Though Cheever said she was unable to ask for help for herself, nonetheless, her advice to those who think they might have a drinking problem is “get help.”

Get help, and provide it, is what two area men, Robert Thomas of Youngstown and Luther Stubbs III of Cortland, both recovering alcoholics, did.

Thomas, who went to Neil Kennedy for treatment, got sober on Nov. 13, 1972. Stubbs, with Thomas as a sponsor, quit drinking in August 1979.

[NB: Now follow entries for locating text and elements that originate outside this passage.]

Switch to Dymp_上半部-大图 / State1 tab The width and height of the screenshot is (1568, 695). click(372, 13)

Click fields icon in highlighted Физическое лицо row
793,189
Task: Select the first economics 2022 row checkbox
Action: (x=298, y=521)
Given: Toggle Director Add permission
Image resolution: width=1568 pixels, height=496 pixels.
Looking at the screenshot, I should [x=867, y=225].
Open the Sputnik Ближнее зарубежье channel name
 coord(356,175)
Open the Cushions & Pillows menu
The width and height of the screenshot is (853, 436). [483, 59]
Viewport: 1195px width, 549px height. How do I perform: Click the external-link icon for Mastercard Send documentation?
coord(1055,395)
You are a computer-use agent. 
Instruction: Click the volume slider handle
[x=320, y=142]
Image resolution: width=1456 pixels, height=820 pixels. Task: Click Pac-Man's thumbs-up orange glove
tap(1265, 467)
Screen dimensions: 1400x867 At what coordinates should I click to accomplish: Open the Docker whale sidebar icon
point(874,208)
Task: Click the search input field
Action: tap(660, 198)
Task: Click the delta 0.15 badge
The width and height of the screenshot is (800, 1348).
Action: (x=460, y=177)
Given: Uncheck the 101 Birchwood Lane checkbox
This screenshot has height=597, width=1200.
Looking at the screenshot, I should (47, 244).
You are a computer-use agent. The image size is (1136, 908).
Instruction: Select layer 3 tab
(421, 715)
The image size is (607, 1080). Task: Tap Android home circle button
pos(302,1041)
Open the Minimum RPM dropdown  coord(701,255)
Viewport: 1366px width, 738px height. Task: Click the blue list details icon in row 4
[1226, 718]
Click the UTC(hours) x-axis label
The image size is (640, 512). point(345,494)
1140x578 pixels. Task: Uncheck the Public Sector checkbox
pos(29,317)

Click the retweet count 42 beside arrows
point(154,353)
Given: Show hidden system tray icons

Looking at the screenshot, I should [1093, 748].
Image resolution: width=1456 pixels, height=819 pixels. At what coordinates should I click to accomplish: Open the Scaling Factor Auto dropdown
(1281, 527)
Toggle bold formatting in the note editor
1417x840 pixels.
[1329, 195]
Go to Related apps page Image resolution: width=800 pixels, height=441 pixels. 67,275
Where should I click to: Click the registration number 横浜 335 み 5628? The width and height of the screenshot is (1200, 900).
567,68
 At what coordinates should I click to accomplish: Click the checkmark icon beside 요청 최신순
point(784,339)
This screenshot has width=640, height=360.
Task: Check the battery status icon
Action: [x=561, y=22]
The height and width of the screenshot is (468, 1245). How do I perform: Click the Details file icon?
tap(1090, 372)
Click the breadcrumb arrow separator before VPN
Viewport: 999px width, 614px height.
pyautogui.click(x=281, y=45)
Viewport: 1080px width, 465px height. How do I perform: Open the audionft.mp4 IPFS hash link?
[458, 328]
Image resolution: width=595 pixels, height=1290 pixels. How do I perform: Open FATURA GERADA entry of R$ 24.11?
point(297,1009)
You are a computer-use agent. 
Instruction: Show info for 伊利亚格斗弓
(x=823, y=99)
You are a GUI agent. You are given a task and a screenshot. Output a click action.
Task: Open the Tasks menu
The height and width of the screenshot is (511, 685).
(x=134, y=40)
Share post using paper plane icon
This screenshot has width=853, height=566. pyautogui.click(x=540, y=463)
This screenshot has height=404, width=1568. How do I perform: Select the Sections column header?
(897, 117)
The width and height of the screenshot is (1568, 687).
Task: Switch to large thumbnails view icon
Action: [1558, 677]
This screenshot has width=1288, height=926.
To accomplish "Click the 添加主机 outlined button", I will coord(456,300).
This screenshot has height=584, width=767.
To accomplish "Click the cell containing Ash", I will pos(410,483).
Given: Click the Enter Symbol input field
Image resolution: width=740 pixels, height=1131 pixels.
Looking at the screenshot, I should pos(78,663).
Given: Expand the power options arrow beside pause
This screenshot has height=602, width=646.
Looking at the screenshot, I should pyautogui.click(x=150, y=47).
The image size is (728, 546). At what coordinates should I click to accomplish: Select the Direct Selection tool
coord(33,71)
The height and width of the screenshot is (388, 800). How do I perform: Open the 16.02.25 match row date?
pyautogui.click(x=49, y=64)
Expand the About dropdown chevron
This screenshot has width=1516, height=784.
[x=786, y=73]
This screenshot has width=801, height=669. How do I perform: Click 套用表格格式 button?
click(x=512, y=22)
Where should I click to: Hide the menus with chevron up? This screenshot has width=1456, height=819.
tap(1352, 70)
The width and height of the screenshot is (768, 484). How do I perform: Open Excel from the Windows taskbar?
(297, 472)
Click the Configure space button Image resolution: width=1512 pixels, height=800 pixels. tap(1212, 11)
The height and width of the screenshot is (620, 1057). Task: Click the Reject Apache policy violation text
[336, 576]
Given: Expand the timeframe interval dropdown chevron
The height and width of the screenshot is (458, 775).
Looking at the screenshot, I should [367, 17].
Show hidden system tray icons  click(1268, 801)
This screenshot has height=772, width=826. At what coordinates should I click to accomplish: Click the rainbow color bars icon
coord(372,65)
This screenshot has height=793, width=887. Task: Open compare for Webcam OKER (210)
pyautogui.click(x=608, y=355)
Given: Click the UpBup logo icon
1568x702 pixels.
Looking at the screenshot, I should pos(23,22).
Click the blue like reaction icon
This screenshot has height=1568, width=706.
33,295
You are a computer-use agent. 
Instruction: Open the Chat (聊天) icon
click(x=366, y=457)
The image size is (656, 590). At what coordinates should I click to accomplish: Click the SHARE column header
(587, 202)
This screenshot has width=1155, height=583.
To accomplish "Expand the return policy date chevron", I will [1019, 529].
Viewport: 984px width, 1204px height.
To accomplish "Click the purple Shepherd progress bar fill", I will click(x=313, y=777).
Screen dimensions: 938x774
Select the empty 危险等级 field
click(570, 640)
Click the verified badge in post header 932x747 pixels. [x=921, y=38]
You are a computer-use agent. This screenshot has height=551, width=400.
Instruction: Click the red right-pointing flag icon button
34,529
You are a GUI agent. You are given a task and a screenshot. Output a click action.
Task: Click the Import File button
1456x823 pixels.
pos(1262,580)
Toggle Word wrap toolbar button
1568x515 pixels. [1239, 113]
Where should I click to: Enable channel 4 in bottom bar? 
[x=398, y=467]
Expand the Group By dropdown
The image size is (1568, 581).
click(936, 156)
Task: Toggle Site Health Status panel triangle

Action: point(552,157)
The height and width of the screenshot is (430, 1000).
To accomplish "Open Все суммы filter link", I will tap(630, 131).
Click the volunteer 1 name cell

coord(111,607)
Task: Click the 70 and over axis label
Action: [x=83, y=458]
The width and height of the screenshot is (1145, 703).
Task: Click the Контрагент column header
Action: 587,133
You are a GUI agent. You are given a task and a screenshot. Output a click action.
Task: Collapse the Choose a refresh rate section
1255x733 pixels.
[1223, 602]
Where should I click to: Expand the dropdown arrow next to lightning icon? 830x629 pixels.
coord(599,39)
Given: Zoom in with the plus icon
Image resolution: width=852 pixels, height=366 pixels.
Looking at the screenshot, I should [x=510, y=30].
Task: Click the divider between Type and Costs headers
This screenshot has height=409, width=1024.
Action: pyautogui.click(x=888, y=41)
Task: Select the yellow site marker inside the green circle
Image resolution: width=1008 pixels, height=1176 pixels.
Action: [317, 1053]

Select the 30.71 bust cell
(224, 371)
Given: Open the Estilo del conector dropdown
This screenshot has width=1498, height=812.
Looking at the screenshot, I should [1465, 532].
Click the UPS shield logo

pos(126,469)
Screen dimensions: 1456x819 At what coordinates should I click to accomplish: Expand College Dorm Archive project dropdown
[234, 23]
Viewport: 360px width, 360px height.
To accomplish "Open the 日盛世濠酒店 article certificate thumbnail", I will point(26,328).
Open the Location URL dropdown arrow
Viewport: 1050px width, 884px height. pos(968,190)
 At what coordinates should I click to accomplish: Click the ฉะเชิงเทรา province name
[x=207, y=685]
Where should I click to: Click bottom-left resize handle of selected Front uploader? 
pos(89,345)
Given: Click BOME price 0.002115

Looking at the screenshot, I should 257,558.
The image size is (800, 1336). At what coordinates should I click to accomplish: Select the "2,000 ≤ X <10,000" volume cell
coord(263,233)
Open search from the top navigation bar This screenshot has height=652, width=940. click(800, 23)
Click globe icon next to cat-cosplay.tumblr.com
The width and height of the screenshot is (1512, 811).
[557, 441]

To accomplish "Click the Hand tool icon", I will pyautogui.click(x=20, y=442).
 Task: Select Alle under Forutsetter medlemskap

It was while working as a clinical assistant at Neil Kennedy that Stubbs noticed a lot of minority people coming in for treatment and then relapsing and coming back. A lot of others who didn’t come back ended up in jail or dead, he said.

He talked to Thomas about the problem and they decided to put together a support group specifically for minorities. As a result, Ebony Lifeline Support Group was born in 1984.

“Back then, a lot of African Americans and minorities didn’t feel comfortable at traditional Alcoholics Anonymous meetings because most of the people were white,” said Thomas, who started drinking when he was 18.

“We’re very proud of Ebony Lifeline,” said Stubbs, who works for the Mahoning-Youngstown Community Action Partnership’s Headstart program as manager of parent and male involvement.

“As a result of our recovery, we’re able help someone else,” he said.